Das ist mehr als eine Skurrilität: es ist ein schlagendes Beispiel für die identitätsbildende, mythische, erstaunlich hartnäckige Kraft des jüdisch-messianisch-biblischen Narrativs, die in einem gewissen Sinne auch dieselbe ist, die das Abendland über zwei Jahrtausende lang, bis auf den heutigen Tag, in Gang gehalten, ja zu einem erheblichen Grade erschaffen hat. (Weißmann wies etwa in der JF auch daraufhin, daß im britischen Königshaus beschnitten wird und sich das “Nationalbewußtsein Albions immer an den Mustern ausgerichtet” hat, “die im Alten Testament vorgegeben waren, angefangen bei der Idee der eigenen Auserwähltheit und endend bei dem Gedanken, daß das neue Zion nur in England errichtet werden könne.” )
Ähnlich heftig überzogen wie Goldman reagierten die deutschen Repräsentanten des Judentums, die reflexartig zur bewährten Keule griffen, um die deutschen Politiker in ihre Richtung zu scheuchen, was auch prompt funktionierte.

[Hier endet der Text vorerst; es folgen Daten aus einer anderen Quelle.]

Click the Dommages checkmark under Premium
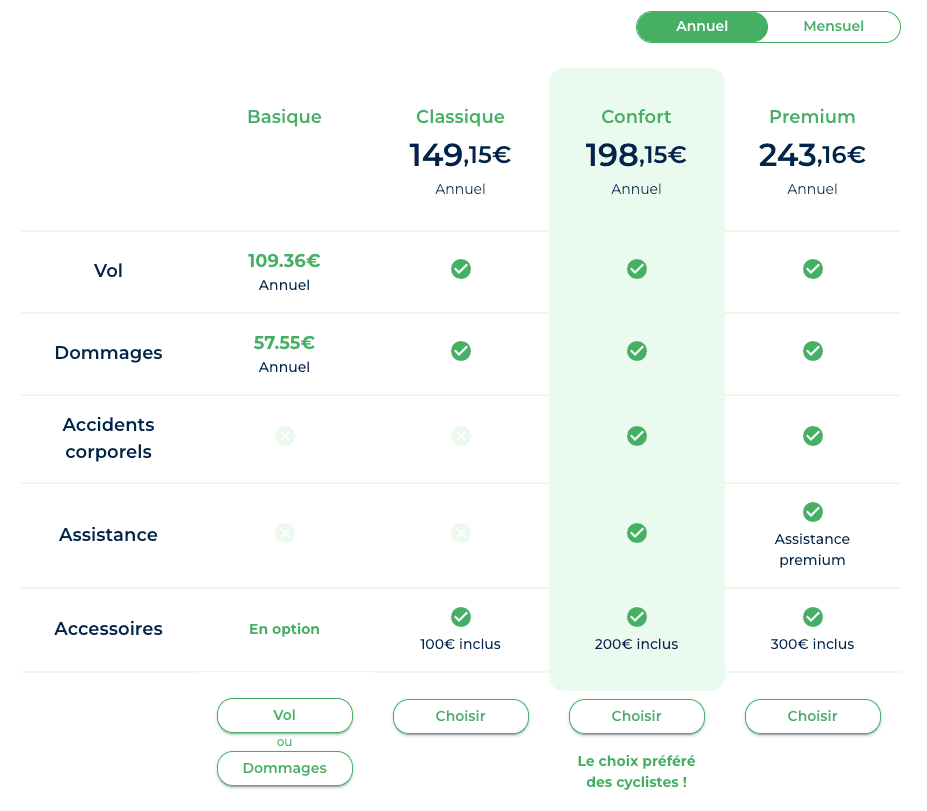This screenshot has width=927, height=811. click(812, 351)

Man mag ihren aggressiven Gestus, sofort die schweren Kanonen auszupacken und sich arrogant über berechtigte Einwände (und der juristische ist nun kein Geringer) hinwegzusetzen, unsympathisch oder gar komisch finden finden: im Kern haben sie recht, daß hier ein Fundament ihrer Existenz als Volk (welches sich nach Spengler – dem originalen! – vor allem durch ein “seelisch-inneres” Erlebnis des “Wir” definiert) in Frage gestellt wird. Sich dagegen zu wehren ist ihr gutes Recht. Diese Entschlossenheit, die Fundamente der eigenen Identität nicht zur Disposition zu stellen, und sei es um den Preis eines irrationalen Beharrens, ist genau das, was den Deutschen abhanden gekommen ist.